由于第一扭曲图像和第二扭曲图像是根据第一图像、第二图像以及相对位姿生成的,所以第一扭曲图像和第二扭曲图像的特征覆盖比较全面,且第一目标光流图像和第二目标光流图像是根据光流信息得到的,第一目标光流图像和第二目标光流图像的细节特征(即光流特征)比较全面,所以结合特征比较全的第一扭曲图像和第二扭曲图像以及细节特征比较明显的第一目标光流图像和第二目标光流图像,可以实现第一扭曲图像和第二扭曲图像以及第一目标光流图像和第二目标光流图像之间的信息互补,有助于后续图像修复网络生成的中间视角图像具备更多特征以及细节的特征。

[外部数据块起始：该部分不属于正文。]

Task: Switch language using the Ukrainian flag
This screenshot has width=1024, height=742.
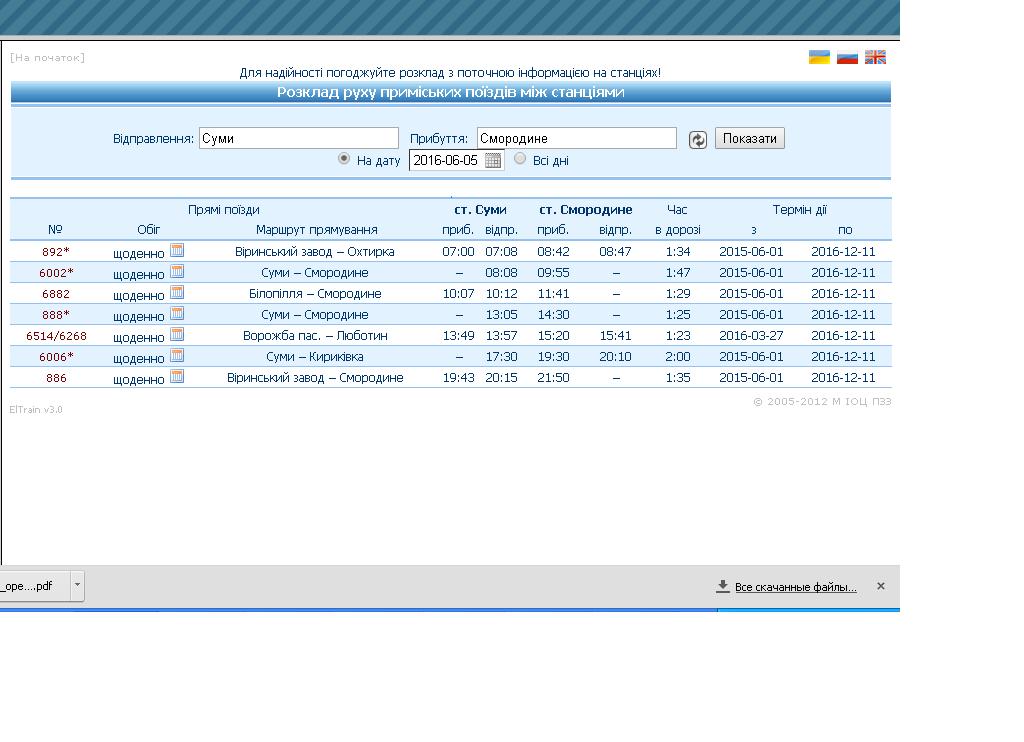Action: coord(819,57)
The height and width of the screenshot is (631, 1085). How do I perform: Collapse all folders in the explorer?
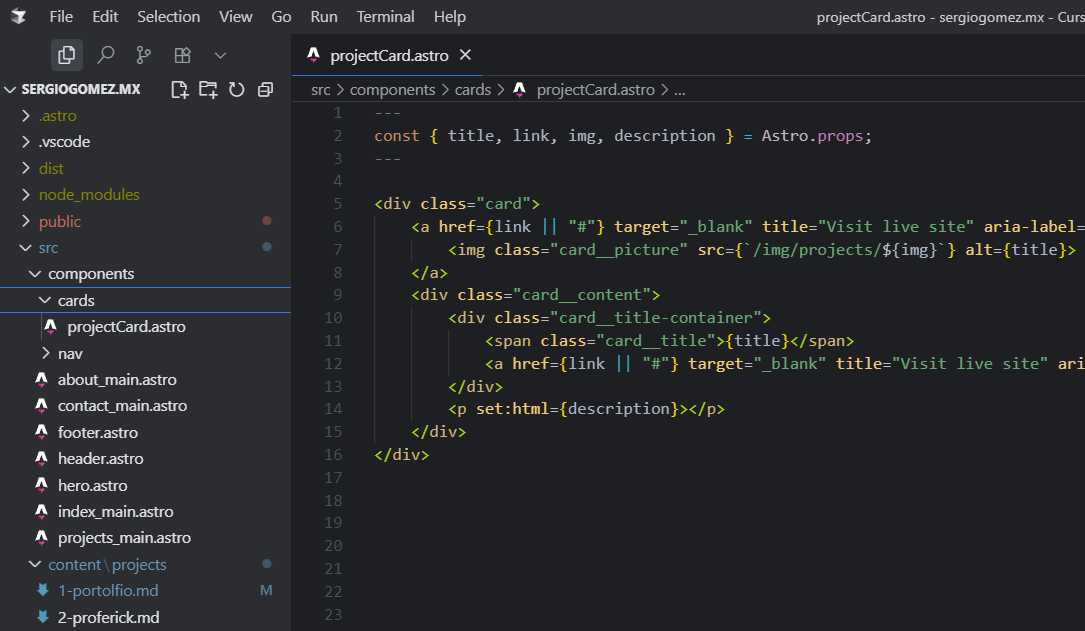(265, 89)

本申请实施例中,第三图像的数量根据实际需要设置,具体此处不做限定。
示例性的,如图9所示,延续图7与图8的示例,通过步骤603得到图9所示的第三视角对应的第三图像。
上述训练好的光流计算网络以及训练好的图像修复网络是通过以第一训练图像以及第二训练图像作为光流计算网络的输入,以损失函数的值小于第二阈值为目标对光流计算网络以及图像修复网络进行联合训练得到,该损失函数用于指示图像修复网络输出的图像与第三目标图像之间的差异,第三目标图像为在第一目标图像对应第一目标视角和第二目标图像对应第二目标视角之间的视角下采集的图像。
其中,光流计算网络以及图像修复网络进行联合训练是指:将光流计算网络与图像修复网络作为一个整体网络进行训练,也可以理解为,相较于中间生成的两个目标光流图像,联合训练更看重整体网络输出的第三图像的效果。

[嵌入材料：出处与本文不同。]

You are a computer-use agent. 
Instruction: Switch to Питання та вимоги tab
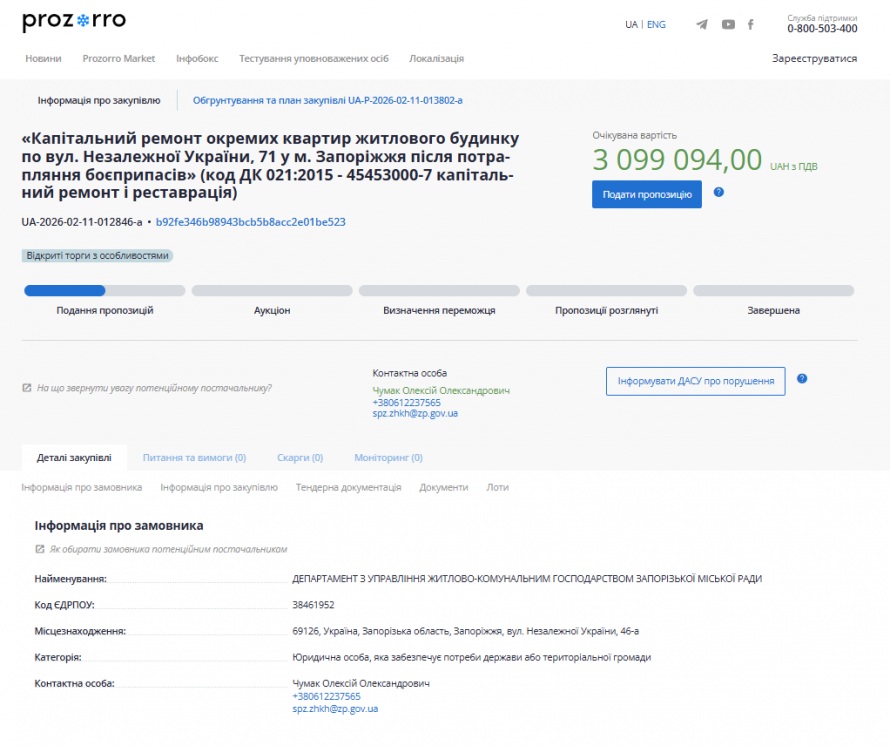(x=194, y=458)

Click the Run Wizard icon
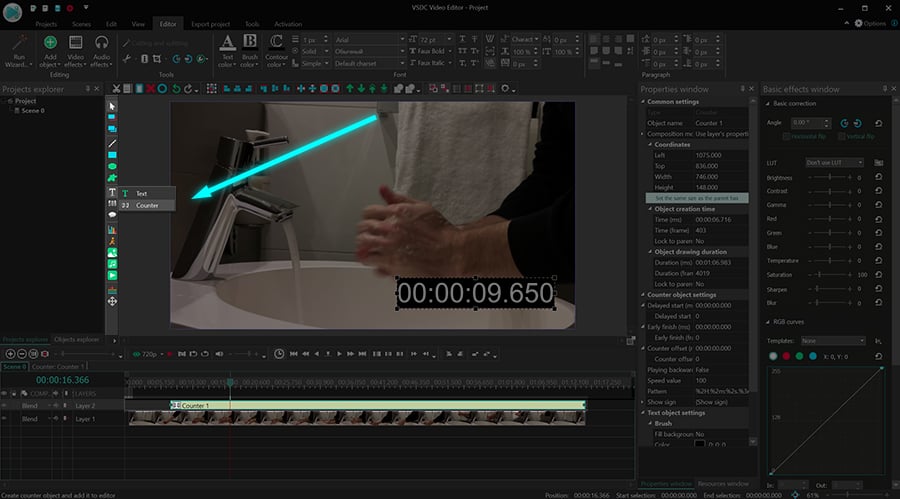tap(20, 42)
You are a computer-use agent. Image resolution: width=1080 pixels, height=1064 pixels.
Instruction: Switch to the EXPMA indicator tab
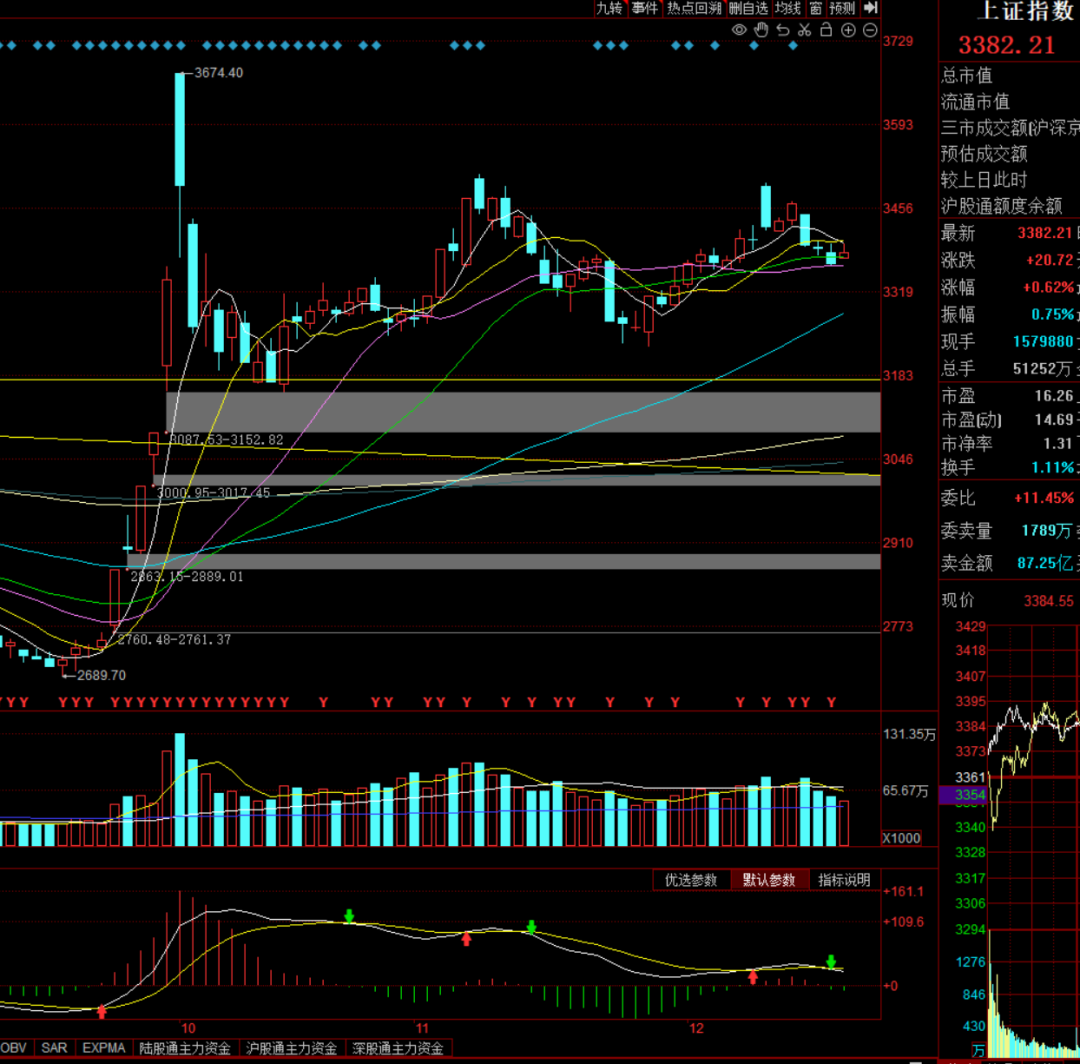[104, 1048]
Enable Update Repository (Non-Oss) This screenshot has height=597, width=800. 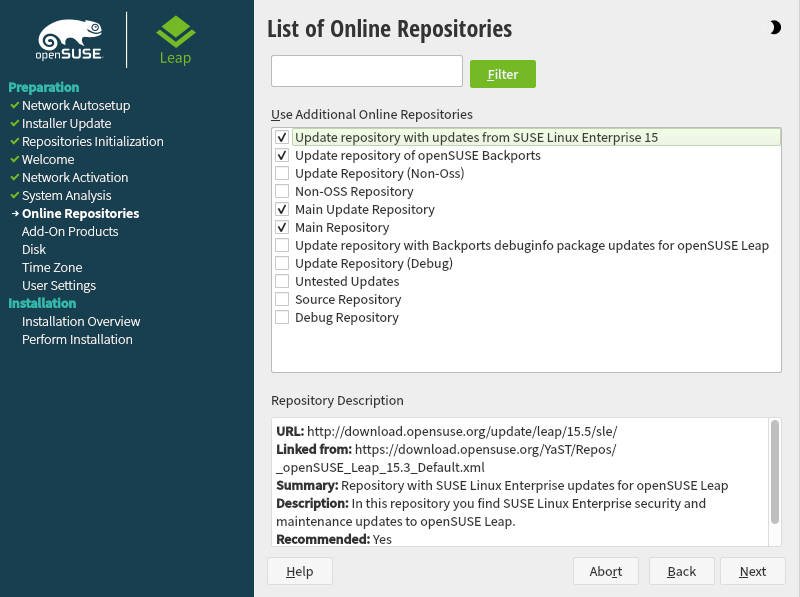point(283,174)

进一步的,光流计算网络以及图像修复网络采用端到端整体训练的方式完成,首先利用标定好的多相机系统采集大量的训练数据集,训练数据集主要有多组3张图像构成,一幅左图像(即第一训练图像),一幅右图像(第二训练图像)和一副中间图像(第三目标图像)。在训练阶段,将左图像和右图像作为输入,中间图像作为输出来监督整个网络的端到端学习。当然,训练时若是输入多张,输出一张,则具体实现得到的第三图像为一张。若训练时若是输入多张,输出多张,则具体实现得到的第三图像为多张。实际应用中,第三图像是一张还是多张可以根据训练时的输入输出数量进行相应调整,具体此处不做限定。
数据处理装置生成第三图像之后,可以向第一拍摄设备和/或第二拍摄设备发送该第三图像,使得使用第一拍摄设备和/或第二拍摄设备的用户可以查看第三图像。

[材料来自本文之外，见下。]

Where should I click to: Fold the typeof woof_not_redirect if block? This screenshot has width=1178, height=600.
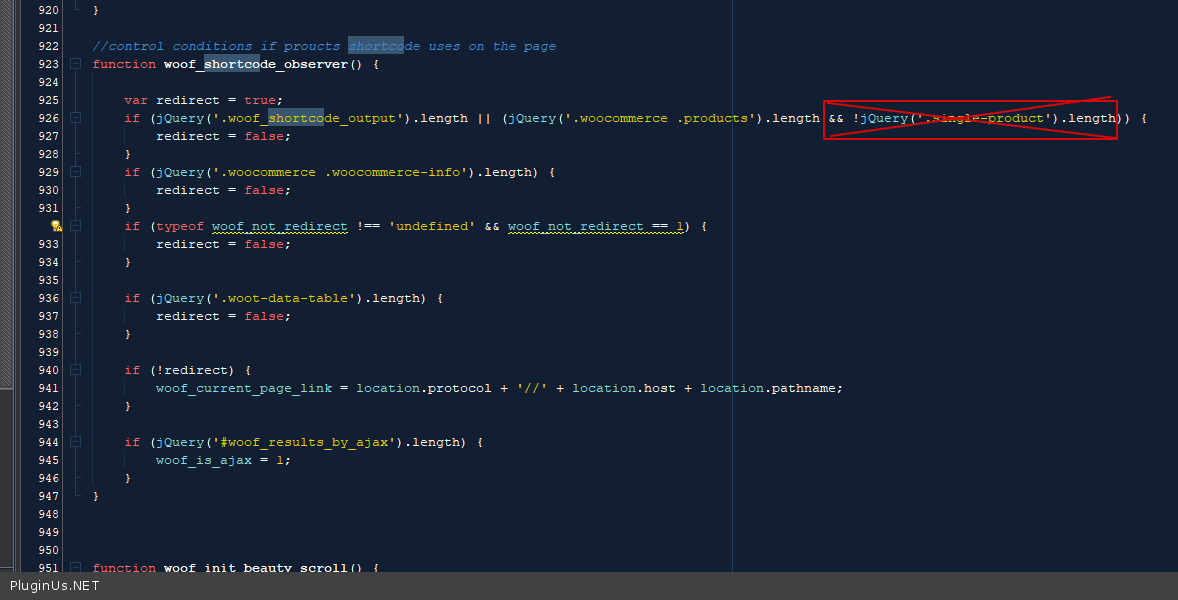pos(75,226)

本申请实施例中,基于第一图像、第二图像以及第一图像与第二图像之间的相对位姿,生成第三图像,该第三图像的视角在第一视角与第二视角之间。通过已有的视角图像以及相对位姿合成其他视角图像,提升输出效果的精细程度。
进一步的,结合特征比较全的第一扭曲图像和第二扭曲图像以及细节特征比较明显的第一目标光流图像和第二目标光流图像,可以实现第一扭曲图像和第二扭曲图像以及第一目标光流图像和第二目标光流图像之间的信息互补,有助于后续图像修复网络生成的中间视角图像具备更多特征以及细节的特征,便于图像修复网络处理掉更多瑕疵,使得生成的第三图像更加平缓。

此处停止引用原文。